The 21-story InterContinental Asiana Saigon has 305 guest rooms and suites.
Vietnam Airlines announces direct Hanoi-Osaka service
Vietnam Airlines will launch five weekly flights between Hanoi and the Japanese city of Osaka from January when Japan Airlines suspends its daily service on this route.
Vietnam Airlines will use Airbus A321 aircraft for the flights on Mondays, Wednesdays, Thursdays, Saturdays and Sundays from January 13, one day after Japan Airlines suspends its daily service.
The national flag air carrier clarified a statement that it had joined the code-share flights operated by Japan Airlines between Hanoi and Osaka over the past years, but this Japanese carrier last week announced the end of the service from January 12 because of its network restructuring to cope with difficulties.
Vietnam Airlines decided to commence direct flights on the run to meet market demand and replace the code-share flights to Japan, one of the important markets for the carrier in Northeast Asia.
Pham Ngoc Minh, CEO of Vietnam Airlines, said the new service proved the carrier’s role in contributing to the development and promotion of commercial, investment and tourism links between Japan and Vietnam.
The carrier said that while the global airline industry was facing tough times triggered by the global downturn it strived to expand services to Japan after launching weekly direct flights between Hanoi and Japan’s Fukuoka in October in addition to new domestic routes from Hanoi to Quy Nhon, Tuy Hoa and Pleiku and from HCMC to Quang Binh.
Osaka will be the fourth Japanese destination of Vietnam Airlines’ direct flights from Hanoi after Tokyo, Nagoya and Fukuoka.

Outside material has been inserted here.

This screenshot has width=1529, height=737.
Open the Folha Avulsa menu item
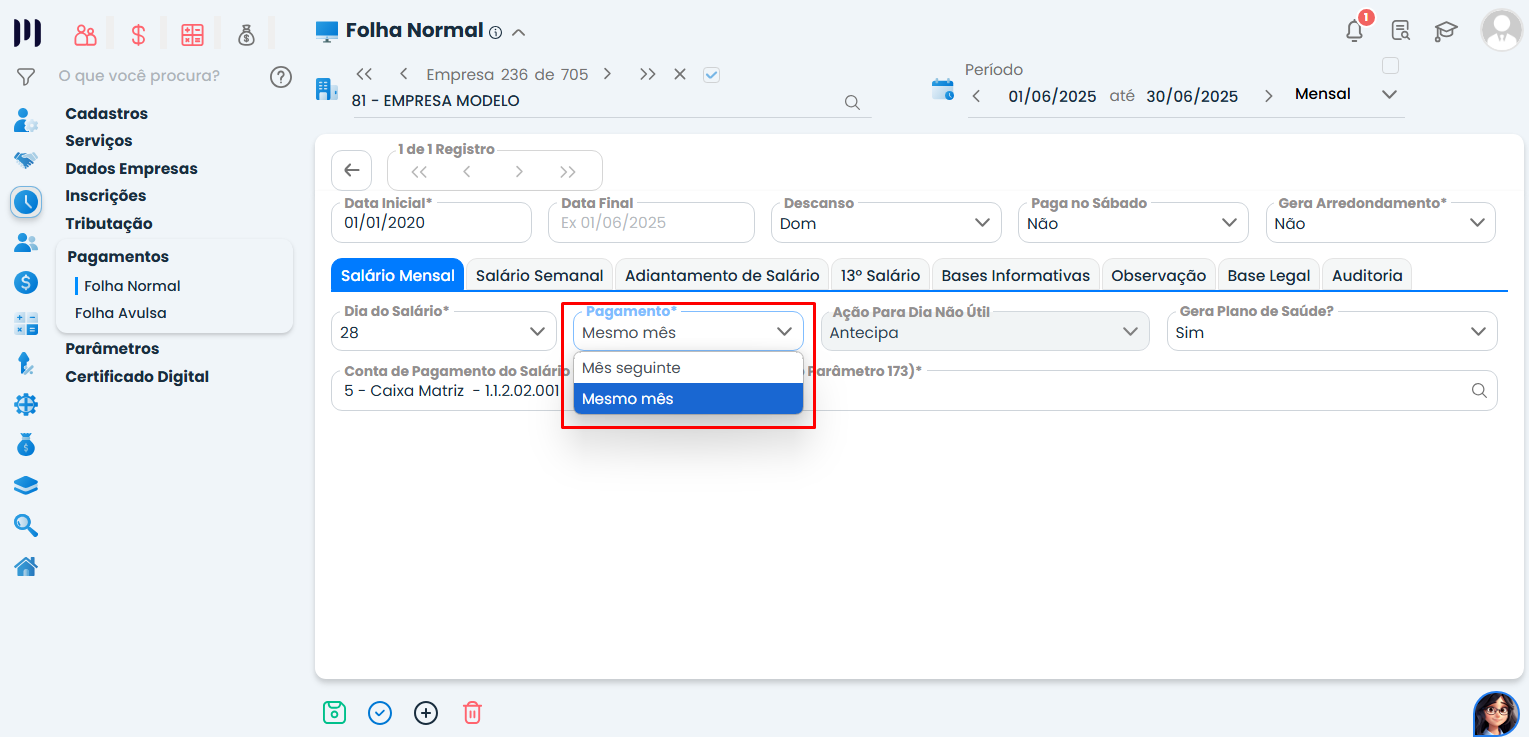pos(121,313)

This will be the eighth route operated by the carrier between Vietnam and Japan.
The five additional flights will bring Vietnam Airlines’ number of total direct flights to Japan to more than 30 per week, including seven from HCMC and four from Hanoi to Tokyo, seven from HCMC and five from Hanoi to Osaka, four from Hanoi to Nagoya, and two from HCMC and two from Hanoi to Fukuoka.

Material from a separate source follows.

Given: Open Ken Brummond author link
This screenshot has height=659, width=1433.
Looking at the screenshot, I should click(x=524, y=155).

* Thai AirAsia looks set to launch direct daily flights between HCMC and Thailand’s Phuket next month in a new move to expand operations in Vietnam and offer more options to travel between Thailand and this emerging market.

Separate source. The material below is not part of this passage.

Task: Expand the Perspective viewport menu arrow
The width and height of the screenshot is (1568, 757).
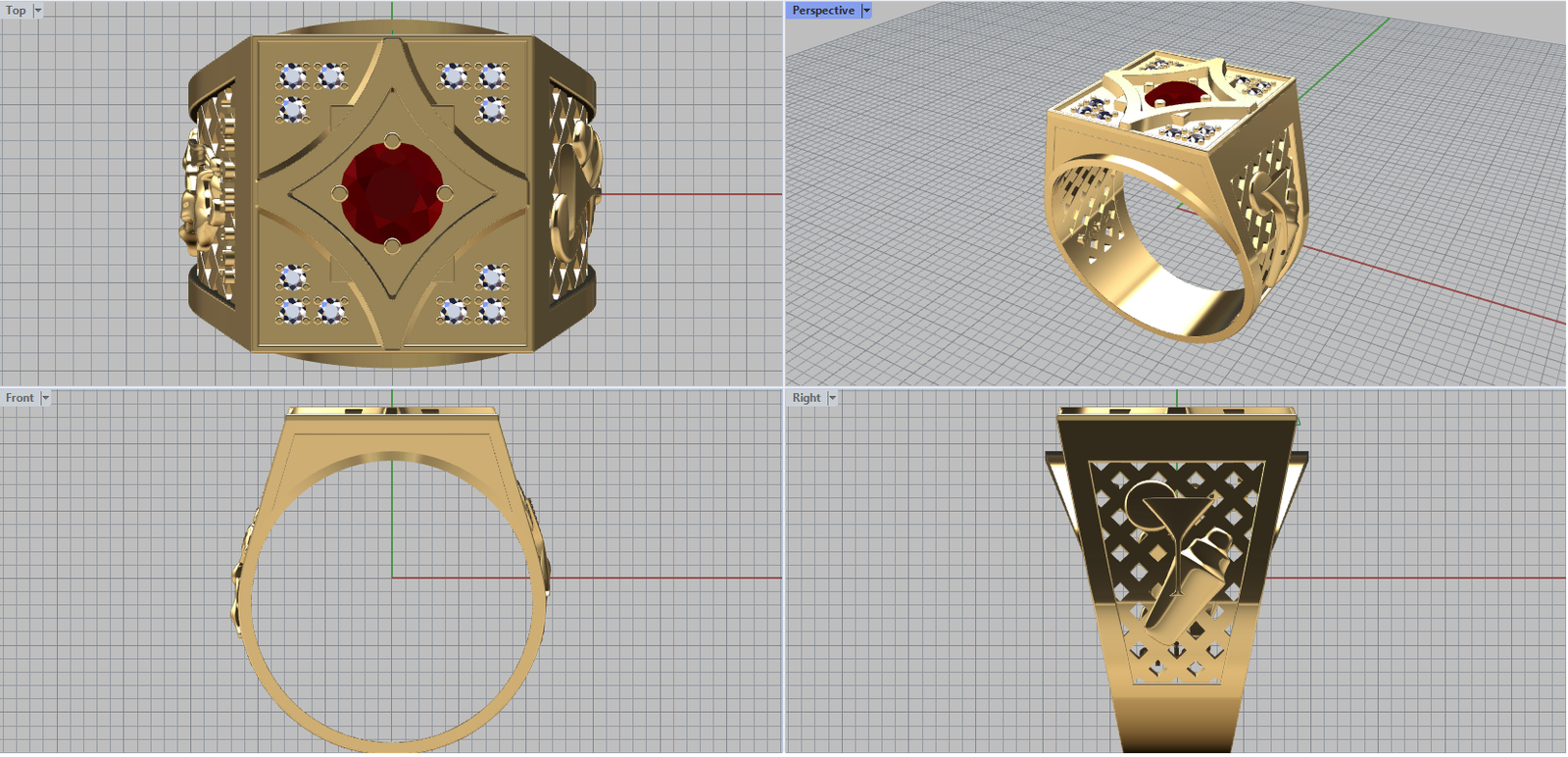Action: [866, 11]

Tassapon Bijleveld, CEO of Thai AirAsia, told reporters in HCMC last week that the member airline of Malaysia’s low-cost AirAsia Group was selling tickets for the new service, set to open December 3, at www.airasia.com.
One way fares start from US$25, excluding airport tax, for the HCMC-Phuket route on which Thai AirAsia will use Airbus A320s configured with 180 seats. Flights will arrive at Tan Son Nhat International Airport at 9:10 p.m. and leave at 9:40 p.m.
Asked about the unfavorable arrival and departure times, Bijleveld explained that Thai AirAsia had no choice because of tight schedules at the airport in the southern tropical resort paradise of Thailand.
Bijleveld told the Daily the airline would soon change the inconvenient schedule in order to meet the expectations of passengers traveling by air between the two destinations.
Bijleveld said the first direct service between HCMC and Phuket would make it easier for foreign tourists to come to explore attractions in Vietnam and to have connecting flights to Bangkok, Chiang Mai, Hong Kong, Jakarta and many more holiday getaways.
“We foresee a strong demand for the new Phuket-HCMC route and believe the demand will constitute guests from a mixture of leisure seekers and business travelers,” Bijleveld said.
Bijleveld expects good bookings for the HCMC-Phuket service as many foreign tourists come to Phuket every year for vacations of two to six weeks and want to travel to other places in the region.